As technology to connect investors and startups has blossomed, the platforms they meet on have started to grow rapidly, if with some caution. Up until very recently, the same rules about accredited investors applied to the platforms as much as anywhere else and that meant the platforms had to tread very carefully.

"We've become more and more excited about the possibilities of equity crowdfunding," said Tanya Prive, co-founder of equity crowdfunding platform Onevest. "But it's so important to do it right."

Applicant companies to Onevest get vetted heavily before being allowed to raise money on the website. That might be a stumbling block in convincing some companies to join, but generally speaking the platform has had no problem finding companies that think it's worthwhile.

"Fundraising is incredibly time consuming, and it takes you away from actually building the company" said Danny Boice, a serial entrepreneur in D.C. "The vetting took weeks but the report will actually be useful for later rounds."

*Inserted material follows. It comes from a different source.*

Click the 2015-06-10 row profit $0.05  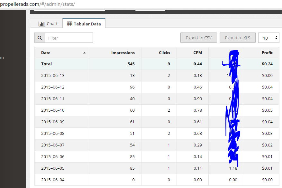coord(267,110)
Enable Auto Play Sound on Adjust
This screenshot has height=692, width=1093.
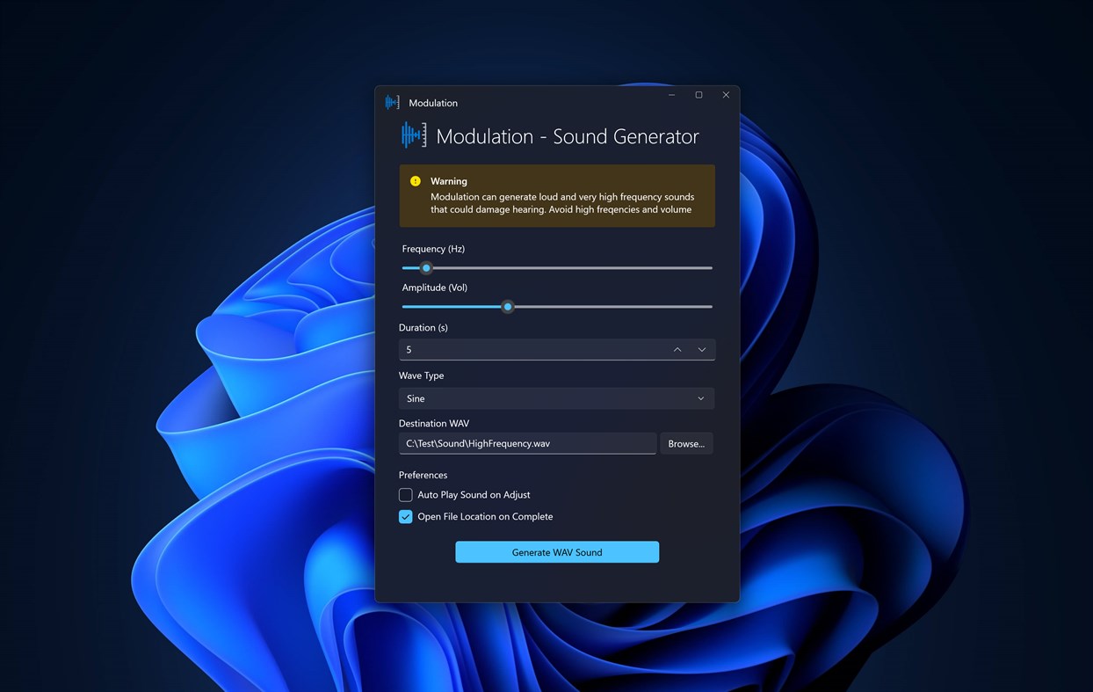tap(405, 494)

Boice is using Onevest to raise $500,000 of a $1.5 million round for his latest company, an on-demand private investigator service called Trustify.

"An angel list can be hard to corral, and to get all those $1,000 checks you need name recognition," Boice said. "You have to be a nerd celebrity or get one to help."

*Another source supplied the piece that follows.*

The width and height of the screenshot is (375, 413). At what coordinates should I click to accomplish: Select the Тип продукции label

Having a platform like Onevest handle that side of things could really be a draw now that Securities and Exchange Commission changed the rules on equity crowdfunding, making it possible for startups to sell up to $50 million worth of stock online to anyone willing to put up to 10 percent of their net worth into a startup. That's a much larger pool than the previous standard for accredited investors, who needed $200,000 a year in income or to be worth more than $1 million.

Boice's round started before the new rules came into play, but he said he could be convinced to try using the larger pool of investors if the hassle of extra stakeholders was outweighed by the resources they'd bring in.

"Without a doubt, we are experiencing a unique moment in time as now companies can raise different rounds of financing online from anyone in America,” said Onevest co-founder Alejandro Cremades.

Hidden perils of bigger investor pools

The dangers and issues of investing in startups in general don't vanish when it happens on equity crowdfunding platforms. And the larger number of possible investors allowed by the SEC's new rules could magnify those problems, no matter how carefully they are regulated by the agency and the platforms themselves.

"There's a reason we're obsessed with curation and management," said Jon Medved, CEO of equity crowdfunding platform OurCrowd. "It's not just a junior IPO system, we reject 98 percent of the applicants."

Israel-based OurCrowd is one of the largest equity crowdfunding platforms in the world, with about 10,000 investors who have raised almost $140 million for around 70 companies. It speeds up and smooths the process of fundraising, but keeps the threshold for entry mostly the same as traditional funding systems precisely because of what could happen if those entry barriers drop. That's why OurCrowd will not be opening up to the smaller investors the new SEC rules could allow.

"It's quite important to make a foundation of equity crowdfunding working well before opening it to everyone," Medved said. "Our $10,000 minimum means it's not for everyone."

Doing it this way also lessens potential issues with future funding rounds, he added.

"No VC in their right mind would want to deal with 500 disparate shareholders," Medved said.

It's likely that there will always be a mix of equity crowdfunding platforms, some open to small investors, others sticking to the traditional accreditation. The World Bank suggests equity crowdfunding will be worth $93 billion in ten years though, so regardless of the details, startups will be turning to the platforms for fundraising at an escalating pace, and regulators will have to do their best to keep up.